## Exercise requirements
Please copy the listing below word for word, leaving out the pictures.

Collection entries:
+ + +

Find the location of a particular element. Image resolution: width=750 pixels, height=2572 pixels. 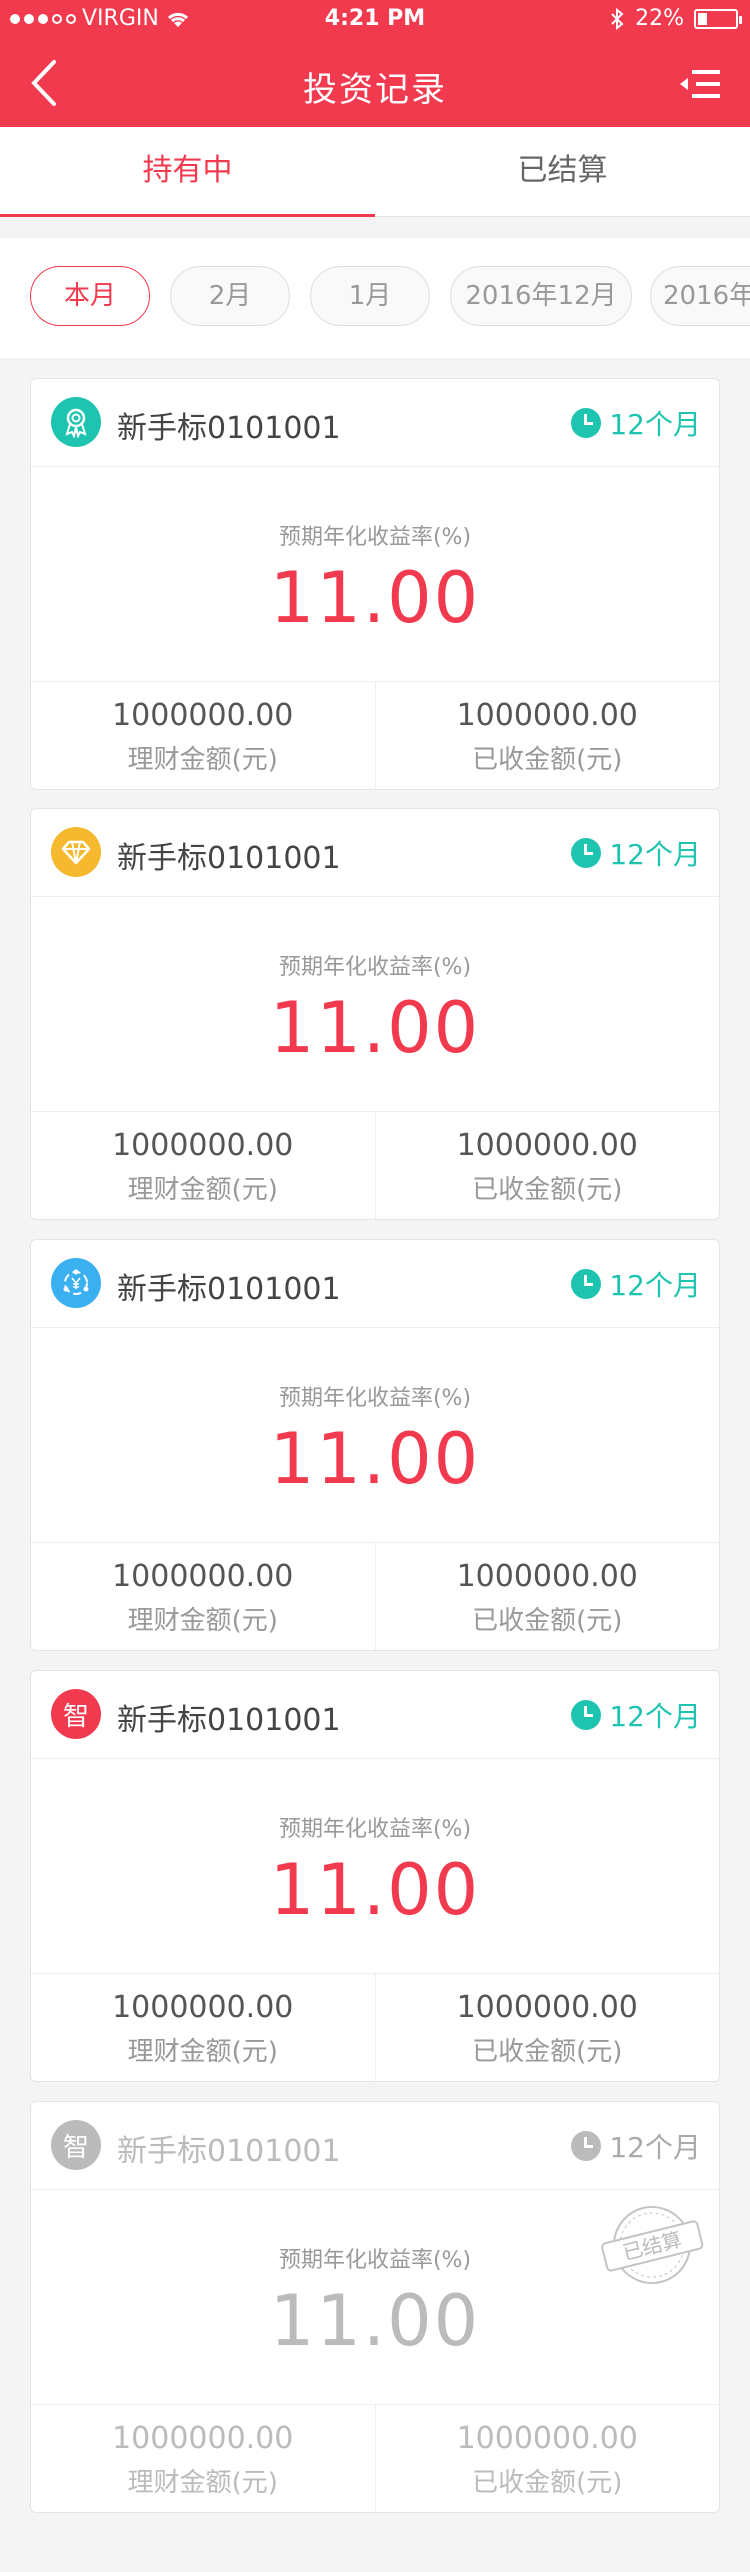

month-chip-this-month: 本月 is located at coordinates (90, 296).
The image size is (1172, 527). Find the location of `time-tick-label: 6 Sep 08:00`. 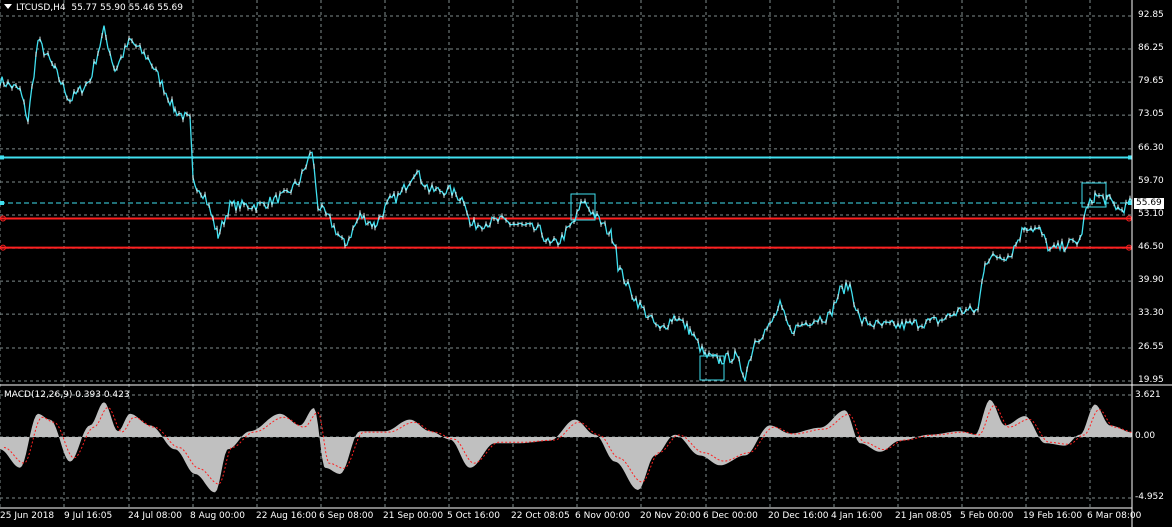

time-tick-label: 6 Sep 08:00 is located at coordinates (346, 516).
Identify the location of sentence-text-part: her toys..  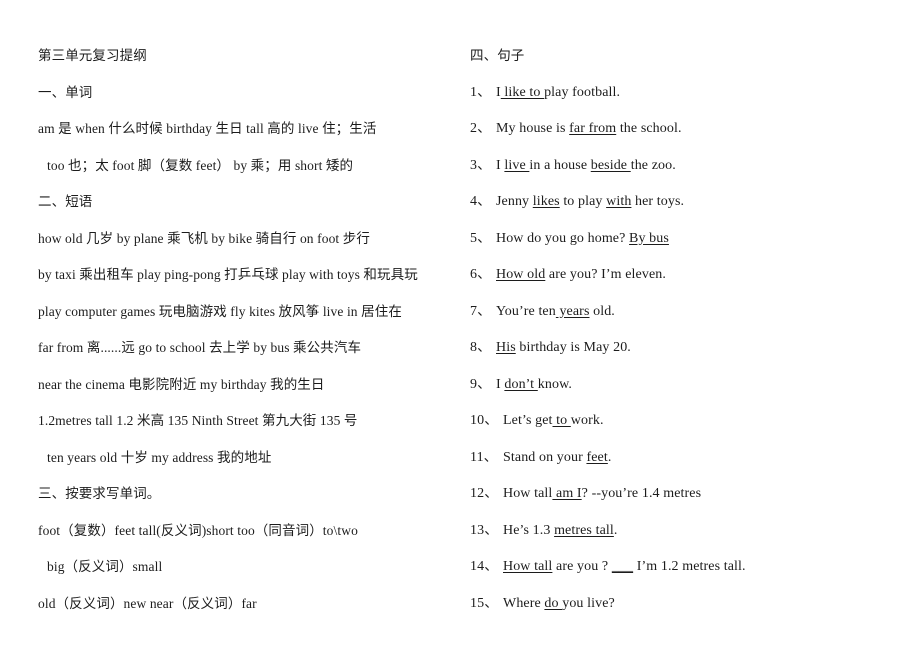
(658, 202).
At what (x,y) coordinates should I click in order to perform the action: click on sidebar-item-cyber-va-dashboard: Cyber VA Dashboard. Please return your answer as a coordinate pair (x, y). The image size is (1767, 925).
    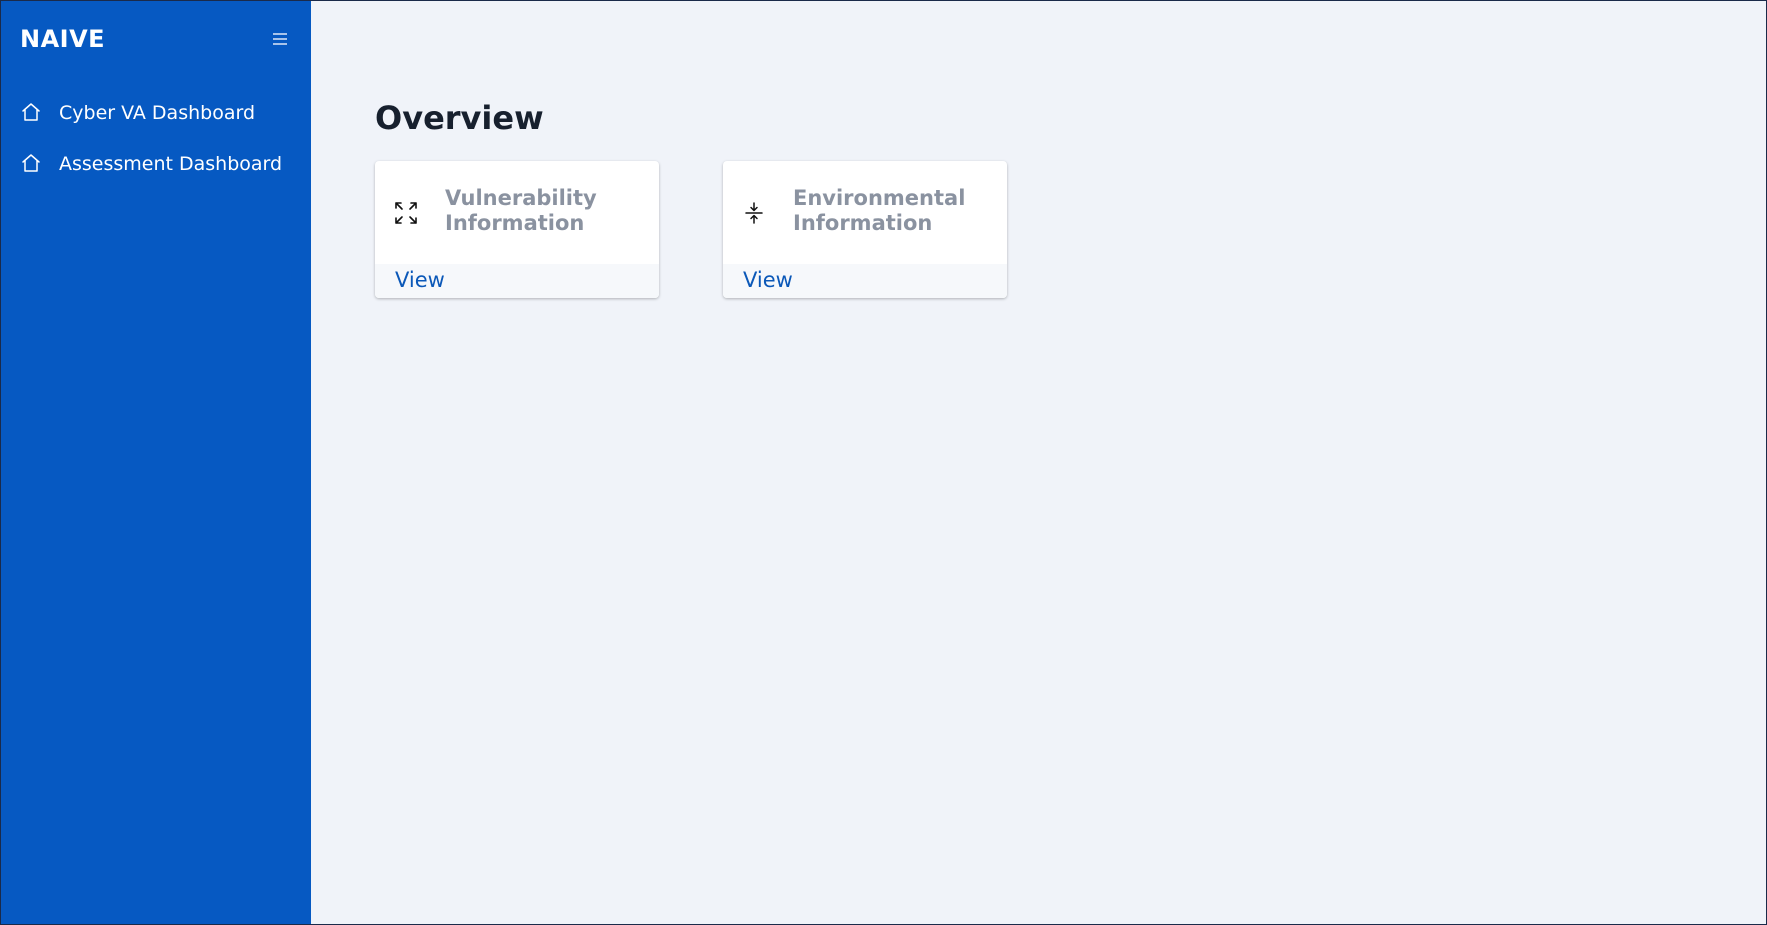
    Looking at the image, I should click on (156, 122).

+ + +

## Answer section
Find the location of a particular element. Image resolution: width=750 pixels, height=2572 pixels. 

month-chip-this-month: 本月 is located at coordinates (90, 296).
The image size is (1172, 527). Find the location of `time-tick-label: 6 Sep 08:00`. 

time-tick-label: 6 Sep 08:00 is located at coordinates (346, 516).
Identify the location of sentence-text-part: her toys..  
(658, 202).
At what (x,y) coordinates should I click in order to perform the action: click on sidebar-item-cyber-va-dashboard: Cyber VA Dashboard. Please return your answer as a coordinate pair (x, y). The image size is (1767, 925).
    Looking at the image, I should click on (156, 122).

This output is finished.